▶ [LIST OF TASKS]:
1. In the PagerDuty alerting thread, which company is named as one of the product companies that trust PagerDuty?
2. Continue the PagerDuty alerting thread, picking up after its final comment.

[[ GIVEN PASSAGE, beginning ]]

Set up pagerduty for alerting and accountability #2072

patcon · 2014-02-25T19:55:56Z

In setting up hubot and preparing for him to be given responsibility, I feel we need a good way to make sure that if he ever goes down, someone will be alerted right away, and there will be chain of responsibility if that someone is unavailable (ie. an on-call schedule and escalation policy).

I've had experience with PagerDuty in the past, and they are a great tool, trusted by other great product companies (GitHub being one of them).

I personally wouldn't feel comfortable giving hubot any future control unless he's got properly monitored with alerting in place :) I'm really excited to work on implementing on-call schedules and rotations for other critical monitoring areas of Gittip. This will help us distribute responsibility to the right people (and away from Chad). And if you're on an on-call schedule, Gittip gets a little more real for you, which is a good thing :)

Evolving vendor policy: gratipay/inside.gratipay.com#15
Roobot PagerDuty setup issue: gratipay/roobot#8

Todo

Create user for @whit537
Create user for @greggles
Create user for @bruceadams
Create user for @zwn
set up general downtime notifcations via uptimerobot (make sure schedule matching actual availability)
- @whit537
- @zwn
configure security@gittip.com
- ~~@whit537~~
- @patcon
- @greggles
- @bruceadams
- @zwn

chadwhitacre · 2014-02-27T16:45:26Z

Go for it. What do you need from me?

patcon · 2014-02-27T19:26:00Z

Just waiting on @m3matta to have some conversations on his end on Monday. We're not blocked on anything technical here, but I'd like to leave this open until we've sorted out the policy linked above, as I feel like we'll need that to wrap this up tidily.

Also, as part of the convo we had, I've offered to come in an give a Gittip presentation to the @PagerDuty team if they take me up on it (which I hope they do!). They're currently sharing a space with @uken games in Toronto.

patcon · 2014-02-27T19:49:35Z

Ah wait, we can use this issue for setting up security@gittip.com notifications via pagerduty too, as you suggested in IRC :)

[[ GIVEN PASSAGE, end ]]
[[ DATA PROVIDED, beginning ]]

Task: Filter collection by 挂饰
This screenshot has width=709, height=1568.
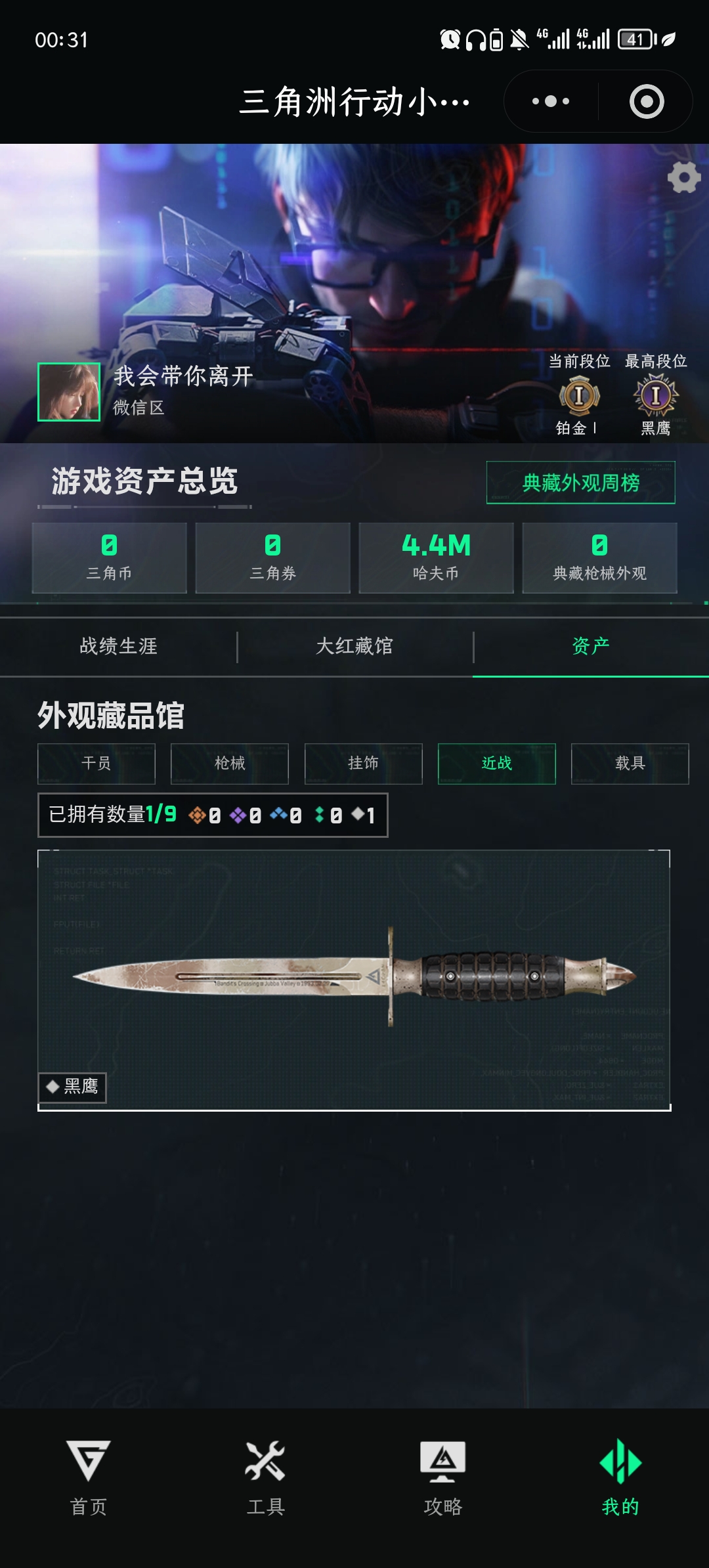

[[ DATA PROVIDED, end ]]

▶ [REPLIES]:
1. GitHub

2.
I would need you to set up forwarding to not just your email, but also to the pagerduty service email address (which is tied to the "security-email" service). I've created an escalation policy and on-call schedule that only you are a part of, but you could easily decide to include other people. You'll need to log into your pagerduty account (I sent you an invite last week), and set up phone/text/app alerts:
https://gittip.pagerduty.com/users/PUR9ZXS

I'd recommend putting the app first, as you can get in the habit of treating that comm method as VIP.

chadwhitacre · 2014-03-05T21:06:33Z

IRC

patcon · 2014-03-05T21:29:33Z

Thinking we should have a checklist of security practices that we're agreeing we follow before getting on the security team. Like if someone has access to privileges information, and we're making it public that it's going to their inbox and machine, what are the expectations we're holding each other to. Maybe we should come to agreement on that. Thoughts @greggles? Would love to hash this out with you.

Is this a blocker guys?

Rough thoughts:

using a password vault?
x bits of entropy in every password (higher expectations of master password)
up-to-date and patched operating system
looking unfavourably on windows?
understanding of PGP? Email encryption?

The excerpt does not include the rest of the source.